▶ **Document text**
--

The hermit who informed an English king that he would soon die

St Wulfric’s (February 20) reputation for prophecy and miracles earned him visits from royalty

By on Thursday, 21 February 2013

Forde Abbey, near Chard, in Somerset, where the Abbot John wrote a memoir of St Wulfric

Forde Abbey, near Chard, in Somerset, where the Abbot John wrote a memoir of St Wulfric

St Wulfric (c 1080-1154) was a Somerset priest who became a hermit. His reputation for holiness and miracle-working has been preserved in a memoir written in the 1180s by John, Abbot of Forde Abbey, near Chard. This account affords rare insight into parish life in England during the early 12th century.

Wulfric was born at Compton Martin, 10 miles south of Bristol. After becoming a priest, he at first exercised his ministry at Deverill, near Warminster. At this stage, apparently, he was much addicted to hunting, with both hawks and hounds. A chance conversation with a beggar, however, converted him to more godly pursuits.

--

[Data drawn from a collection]
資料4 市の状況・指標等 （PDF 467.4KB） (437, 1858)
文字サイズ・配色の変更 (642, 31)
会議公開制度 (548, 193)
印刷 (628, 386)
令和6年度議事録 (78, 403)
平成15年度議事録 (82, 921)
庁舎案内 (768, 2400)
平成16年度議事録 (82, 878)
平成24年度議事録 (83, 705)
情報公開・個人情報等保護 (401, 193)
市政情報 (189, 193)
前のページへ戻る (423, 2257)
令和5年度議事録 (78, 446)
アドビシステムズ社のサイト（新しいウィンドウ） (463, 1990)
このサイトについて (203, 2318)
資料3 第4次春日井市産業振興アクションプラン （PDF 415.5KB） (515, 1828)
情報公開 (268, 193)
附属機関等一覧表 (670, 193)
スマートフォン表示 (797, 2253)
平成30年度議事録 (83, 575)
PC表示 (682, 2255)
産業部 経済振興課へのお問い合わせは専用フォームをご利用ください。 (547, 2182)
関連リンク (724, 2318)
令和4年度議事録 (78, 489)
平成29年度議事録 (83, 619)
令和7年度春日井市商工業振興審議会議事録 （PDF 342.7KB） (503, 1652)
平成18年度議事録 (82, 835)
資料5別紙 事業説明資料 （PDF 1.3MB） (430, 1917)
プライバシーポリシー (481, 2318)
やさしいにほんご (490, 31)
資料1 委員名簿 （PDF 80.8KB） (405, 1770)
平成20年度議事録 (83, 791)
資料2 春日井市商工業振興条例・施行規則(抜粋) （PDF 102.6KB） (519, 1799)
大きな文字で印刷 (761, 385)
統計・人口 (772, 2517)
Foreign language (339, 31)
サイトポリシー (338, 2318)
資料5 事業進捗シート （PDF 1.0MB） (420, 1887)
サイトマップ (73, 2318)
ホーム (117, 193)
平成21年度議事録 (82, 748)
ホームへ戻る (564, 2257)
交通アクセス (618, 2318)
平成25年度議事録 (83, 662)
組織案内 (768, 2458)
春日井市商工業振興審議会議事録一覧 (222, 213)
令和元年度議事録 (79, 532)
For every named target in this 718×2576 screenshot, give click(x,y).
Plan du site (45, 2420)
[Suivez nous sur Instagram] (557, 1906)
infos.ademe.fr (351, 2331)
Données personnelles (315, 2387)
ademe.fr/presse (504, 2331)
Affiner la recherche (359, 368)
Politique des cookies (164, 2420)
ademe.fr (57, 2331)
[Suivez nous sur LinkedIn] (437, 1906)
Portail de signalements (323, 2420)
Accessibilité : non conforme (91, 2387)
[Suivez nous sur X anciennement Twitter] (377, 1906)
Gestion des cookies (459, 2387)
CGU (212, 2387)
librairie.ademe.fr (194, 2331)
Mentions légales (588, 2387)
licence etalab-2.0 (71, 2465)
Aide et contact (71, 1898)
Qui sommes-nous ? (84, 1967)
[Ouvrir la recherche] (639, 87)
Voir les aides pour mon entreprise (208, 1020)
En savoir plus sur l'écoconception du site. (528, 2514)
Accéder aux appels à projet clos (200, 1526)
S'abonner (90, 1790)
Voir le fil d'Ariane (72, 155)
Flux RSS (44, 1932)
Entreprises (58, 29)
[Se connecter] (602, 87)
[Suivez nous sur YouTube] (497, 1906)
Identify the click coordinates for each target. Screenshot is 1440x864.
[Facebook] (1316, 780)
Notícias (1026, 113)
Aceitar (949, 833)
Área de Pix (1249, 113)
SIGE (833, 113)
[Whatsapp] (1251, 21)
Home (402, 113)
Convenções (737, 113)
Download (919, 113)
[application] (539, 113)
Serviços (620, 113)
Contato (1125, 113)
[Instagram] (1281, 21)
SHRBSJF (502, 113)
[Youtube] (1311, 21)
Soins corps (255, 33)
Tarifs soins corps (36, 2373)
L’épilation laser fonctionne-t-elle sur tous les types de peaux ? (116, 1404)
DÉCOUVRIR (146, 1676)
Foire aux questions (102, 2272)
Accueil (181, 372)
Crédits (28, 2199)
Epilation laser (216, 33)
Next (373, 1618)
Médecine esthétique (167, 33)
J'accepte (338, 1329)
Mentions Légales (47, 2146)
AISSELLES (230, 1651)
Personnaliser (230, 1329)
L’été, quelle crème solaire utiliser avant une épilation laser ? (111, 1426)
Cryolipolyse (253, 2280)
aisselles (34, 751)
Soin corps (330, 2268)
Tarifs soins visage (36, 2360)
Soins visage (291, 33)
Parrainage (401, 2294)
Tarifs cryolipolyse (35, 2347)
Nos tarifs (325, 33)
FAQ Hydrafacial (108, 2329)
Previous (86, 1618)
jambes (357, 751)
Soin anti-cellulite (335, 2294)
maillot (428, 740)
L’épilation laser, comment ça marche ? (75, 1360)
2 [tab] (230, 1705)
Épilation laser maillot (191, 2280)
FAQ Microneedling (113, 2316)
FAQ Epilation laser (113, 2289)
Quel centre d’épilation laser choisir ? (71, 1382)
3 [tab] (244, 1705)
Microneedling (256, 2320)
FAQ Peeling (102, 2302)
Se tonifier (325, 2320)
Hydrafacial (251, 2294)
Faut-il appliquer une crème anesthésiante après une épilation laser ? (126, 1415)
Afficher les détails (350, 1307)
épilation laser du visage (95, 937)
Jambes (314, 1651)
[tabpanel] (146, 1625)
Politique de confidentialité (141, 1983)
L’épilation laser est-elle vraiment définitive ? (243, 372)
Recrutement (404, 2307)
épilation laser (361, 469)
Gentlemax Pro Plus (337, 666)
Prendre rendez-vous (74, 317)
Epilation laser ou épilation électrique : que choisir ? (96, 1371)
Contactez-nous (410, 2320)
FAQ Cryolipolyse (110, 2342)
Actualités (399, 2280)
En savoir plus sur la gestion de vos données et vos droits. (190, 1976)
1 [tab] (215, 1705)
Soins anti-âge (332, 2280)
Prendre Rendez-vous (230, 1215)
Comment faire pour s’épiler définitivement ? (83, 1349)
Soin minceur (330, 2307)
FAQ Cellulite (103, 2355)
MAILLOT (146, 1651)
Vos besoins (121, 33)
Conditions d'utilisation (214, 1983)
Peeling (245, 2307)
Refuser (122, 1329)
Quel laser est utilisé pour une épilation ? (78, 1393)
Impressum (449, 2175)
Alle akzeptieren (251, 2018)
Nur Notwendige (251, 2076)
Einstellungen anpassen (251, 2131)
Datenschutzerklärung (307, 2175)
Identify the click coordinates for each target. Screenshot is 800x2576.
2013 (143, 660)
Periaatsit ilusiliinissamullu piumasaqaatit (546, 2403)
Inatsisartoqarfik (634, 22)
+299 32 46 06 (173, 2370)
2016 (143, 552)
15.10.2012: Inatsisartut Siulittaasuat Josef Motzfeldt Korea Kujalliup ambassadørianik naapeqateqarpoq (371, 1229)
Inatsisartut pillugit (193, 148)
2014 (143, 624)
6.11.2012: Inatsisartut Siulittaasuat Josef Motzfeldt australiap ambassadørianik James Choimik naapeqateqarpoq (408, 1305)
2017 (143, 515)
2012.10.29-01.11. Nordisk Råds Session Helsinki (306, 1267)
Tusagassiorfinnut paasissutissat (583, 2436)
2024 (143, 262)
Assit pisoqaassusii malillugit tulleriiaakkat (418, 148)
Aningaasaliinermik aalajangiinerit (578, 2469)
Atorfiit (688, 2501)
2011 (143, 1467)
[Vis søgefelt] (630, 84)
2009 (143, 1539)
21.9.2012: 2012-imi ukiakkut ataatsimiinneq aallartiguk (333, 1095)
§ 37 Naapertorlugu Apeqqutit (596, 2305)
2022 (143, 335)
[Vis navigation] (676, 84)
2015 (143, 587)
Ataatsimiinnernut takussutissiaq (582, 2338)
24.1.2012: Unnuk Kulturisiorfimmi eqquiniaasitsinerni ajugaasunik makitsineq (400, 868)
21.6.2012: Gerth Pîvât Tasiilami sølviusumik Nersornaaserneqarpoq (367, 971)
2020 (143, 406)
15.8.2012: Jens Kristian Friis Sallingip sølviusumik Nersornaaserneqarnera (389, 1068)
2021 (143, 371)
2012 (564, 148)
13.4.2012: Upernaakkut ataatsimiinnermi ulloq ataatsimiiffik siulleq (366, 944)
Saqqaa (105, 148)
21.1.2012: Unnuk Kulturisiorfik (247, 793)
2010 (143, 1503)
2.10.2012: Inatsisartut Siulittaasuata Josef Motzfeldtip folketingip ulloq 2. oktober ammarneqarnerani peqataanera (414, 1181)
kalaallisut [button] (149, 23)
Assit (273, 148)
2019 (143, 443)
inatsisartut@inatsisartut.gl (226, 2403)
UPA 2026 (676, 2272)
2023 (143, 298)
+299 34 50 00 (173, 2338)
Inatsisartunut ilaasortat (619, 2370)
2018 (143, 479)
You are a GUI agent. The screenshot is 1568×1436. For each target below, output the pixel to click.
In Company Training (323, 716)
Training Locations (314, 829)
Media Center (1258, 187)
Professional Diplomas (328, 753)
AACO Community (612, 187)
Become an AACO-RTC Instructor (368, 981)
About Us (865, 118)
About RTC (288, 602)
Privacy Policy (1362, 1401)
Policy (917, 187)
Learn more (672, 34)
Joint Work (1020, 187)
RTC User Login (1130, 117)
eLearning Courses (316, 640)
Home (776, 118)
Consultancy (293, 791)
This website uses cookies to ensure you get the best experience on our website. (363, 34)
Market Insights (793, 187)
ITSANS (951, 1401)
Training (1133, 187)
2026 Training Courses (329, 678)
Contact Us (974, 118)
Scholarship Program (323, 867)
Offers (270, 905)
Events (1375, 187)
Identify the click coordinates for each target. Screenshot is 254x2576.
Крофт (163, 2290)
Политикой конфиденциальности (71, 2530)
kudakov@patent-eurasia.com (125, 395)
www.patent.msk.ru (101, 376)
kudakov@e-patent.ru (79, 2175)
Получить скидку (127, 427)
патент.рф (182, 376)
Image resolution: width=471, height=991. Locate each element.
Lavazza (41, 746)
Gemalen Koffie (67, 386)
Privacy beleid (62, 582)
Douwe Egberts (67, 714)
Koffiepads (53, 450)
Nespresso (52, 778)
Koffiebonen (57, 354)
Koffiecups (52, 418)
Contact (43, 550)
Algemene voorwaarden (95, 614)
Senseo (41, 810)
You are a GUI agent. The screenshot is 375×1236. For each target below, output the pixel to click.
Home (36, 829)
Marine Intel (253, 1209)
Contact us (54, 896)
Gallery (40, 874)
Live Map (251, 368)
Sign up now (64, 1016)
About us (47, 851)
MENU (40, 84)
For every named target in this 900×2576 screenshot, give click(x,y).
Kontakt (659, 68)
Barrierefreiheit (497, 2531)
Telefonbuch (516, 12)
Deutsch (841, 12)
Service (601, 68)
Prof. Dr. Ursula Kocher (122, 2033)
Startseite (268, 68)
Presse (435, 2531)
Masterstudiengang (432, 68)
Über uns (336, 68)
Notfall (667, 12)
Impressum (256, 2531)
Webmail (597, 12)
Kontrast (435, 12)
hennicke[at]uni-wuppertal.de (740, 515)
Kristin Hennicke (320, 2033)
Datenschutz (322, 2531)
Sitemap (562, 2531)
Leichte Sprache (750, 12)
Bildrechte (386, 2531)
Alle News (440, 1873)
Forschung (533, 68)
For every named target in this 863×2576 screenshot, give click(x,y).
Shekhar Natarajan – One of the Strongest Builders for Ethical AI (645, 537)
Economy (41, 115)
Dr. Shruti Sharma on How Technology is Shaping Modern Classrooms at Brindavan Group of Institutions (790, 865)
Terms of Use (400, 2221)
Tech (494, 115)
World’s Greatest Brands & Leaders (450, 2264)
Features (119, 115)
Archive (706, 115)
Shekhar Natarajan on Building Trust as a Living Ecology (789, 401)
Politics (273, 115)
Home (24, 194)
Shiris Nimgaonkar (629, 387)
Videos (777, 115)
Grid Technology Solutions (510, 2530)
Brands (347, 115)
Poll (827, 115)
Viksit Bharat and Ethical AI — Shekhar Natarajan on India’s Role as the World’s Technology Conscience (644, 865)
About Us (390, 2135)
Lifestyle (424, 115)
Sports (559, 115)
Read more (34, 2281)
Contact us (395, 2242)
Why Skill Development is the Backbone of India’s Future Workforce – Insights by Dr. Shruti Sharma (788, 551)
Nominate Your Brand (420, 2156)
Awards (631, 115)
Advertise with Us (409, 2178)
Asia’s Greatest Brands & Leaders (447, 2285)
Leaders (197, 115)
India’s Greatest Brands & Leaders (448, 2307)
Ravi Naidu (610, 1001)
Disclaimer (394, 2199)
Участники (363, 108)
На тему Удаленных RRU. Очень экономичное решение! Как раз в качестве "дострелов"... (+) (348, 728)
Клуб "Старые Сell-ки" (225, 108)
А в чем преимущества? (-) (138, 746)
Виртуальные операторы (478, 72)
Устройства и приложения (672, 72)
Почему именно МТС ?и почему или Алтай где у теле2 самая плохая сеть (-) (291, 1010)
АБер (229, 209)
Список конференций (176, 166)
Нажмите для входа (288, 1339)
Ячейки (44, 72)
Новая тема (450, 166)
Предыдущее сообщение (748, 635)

--

▶ **Work to complete**
Repeat the passage from the St Wulfric article word for word, starting with "Wulfric was born" and going on through "more godly pursuits.". The lines are not needed for anything here.

▶ **Result**
Wulfric was born at Compton Martin, 10 miles south of Bristol. After becoming a priest, he at first exercised his ministry at Deverill, near Warminster. At this stage, apparently, he was much addicted to hunting, with both hawks and hounds. A chance conversation with a beggar, however, converted him to more godly pursuits.